AI-powered broker tools and an expanding commercial lending push signal a new growth chapter for the country's largest listed mortgage franchise
ASX-listed digital property giant REA Group posted group revenue of $398 million for the three months to 31 March 2026, up 11% on a like-for-like basis.
REA Group’s financial services arm – anchored by Mortgage Choice's roughly 1,120 brokers – recorded a strong quarter with a 21% year-on-year jump in settlements and ongoing gains in broker productivity.
The settlement surge at Mortgage Choice builds on an already impressive first-half trajectory. In the six months to December 2025, Mortgage Choice revenue increased 12%, with settlements rising 14% to $13.7 billion and submissions up 24% year-on-year. Today’s third-quarter data suggests that momentum continues to accelerate.

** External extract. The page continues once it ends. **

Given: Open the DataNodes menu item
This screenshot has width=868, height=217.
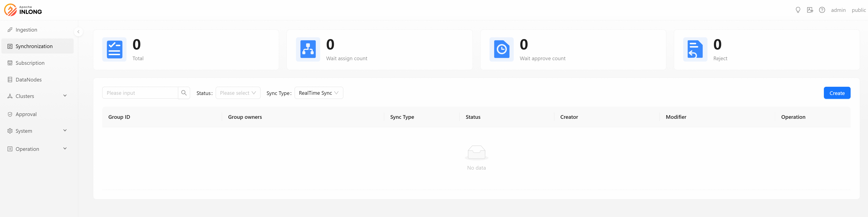Looking at the screenshot, I should (x=29, y=80).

“REA Group’s third-quarter performance reflects our focus on enhancing our immersive consumer experiences, and increasing the value delivered to customers. The result was underpinned by double-digit revenue growth across our Australian businesses and strong double-digit yield growth in our core residential business,” said REA chief executive Cameron McIntyre.

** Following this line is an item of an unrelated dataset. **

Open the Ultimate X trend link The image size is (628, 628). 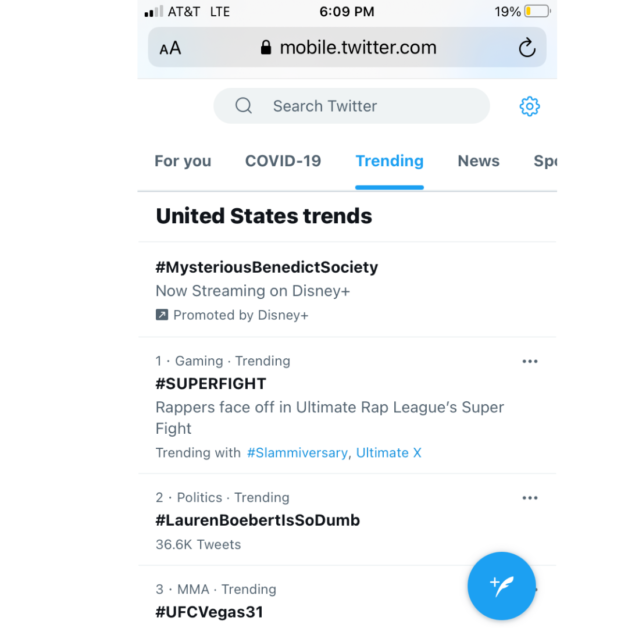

The financial services performance was all the more notable given that it came against a backdrop of global economic uncertainty and three interest rate rises that have weighed on broader consumer sentiment in recent months.
Technology is playing an increasingly central role in Mortgage Choice’s success.

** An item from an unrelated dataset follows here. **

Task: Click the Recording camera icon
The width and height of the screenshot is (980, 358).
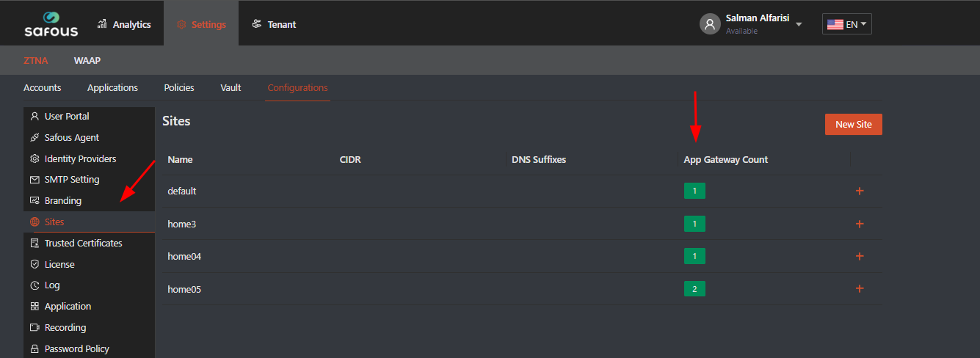Action: 35,328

In April, the group launched an AI-powered ‘Policy Search Tool’ within its Lending Toolkit platform, designed to help brokers navigate complex residential lending scenarios more efficiently.
The move reflects a broader industry push to use artificial intelligence to strip administrative burden from brokers and redirect their time toward client relationships – a theme that has dominated industry forums throughout 2026.
REA has also been aggressively expanding Mortgage Choice's commercial footprint.
In February, national commercial finance brokerage Simplicity Loans & Advisory sold a 70% stake to REA Group, a deal covered in detail by MPA, that positions the network to capture a greater share of the business-lending market at a time when commercial broker penetration remains well below the residential channel's dominant 77% market share.
On the listings side, residential revenue increased 12%. Buy revenue growth was driven by a 14% increase in yield and a 1% increase in national listings, while rent revenue growth was partially offset by a 2% decline in listings.
Sydney and Melbourne, the engine rooms of the residential mortgage market, both recorded listing growth in the quarter – up 4 and 7% respectively – providing further fuel for settlements in the months ahead.
Commercial revenue increased during the quarter (although REA Group did not specify by how much), driven by an average 7% price rise and higher listings.
“Strong underlying fundamentals supported the health of the property market and supply kept pace with buyer demand,” said McIntyre. “While global events and interest rate increases impacted broader economic sentiment, listing activity in the two largest property markets, Sydney and Melbourne, remained strong.”
REA Group has also lowered its full-year cost guidance on Thursday, now expecting group operating costs to rise only low to mid single digits, an improvement that should help protect margin in the financial services division as broker payout rates remain elevated.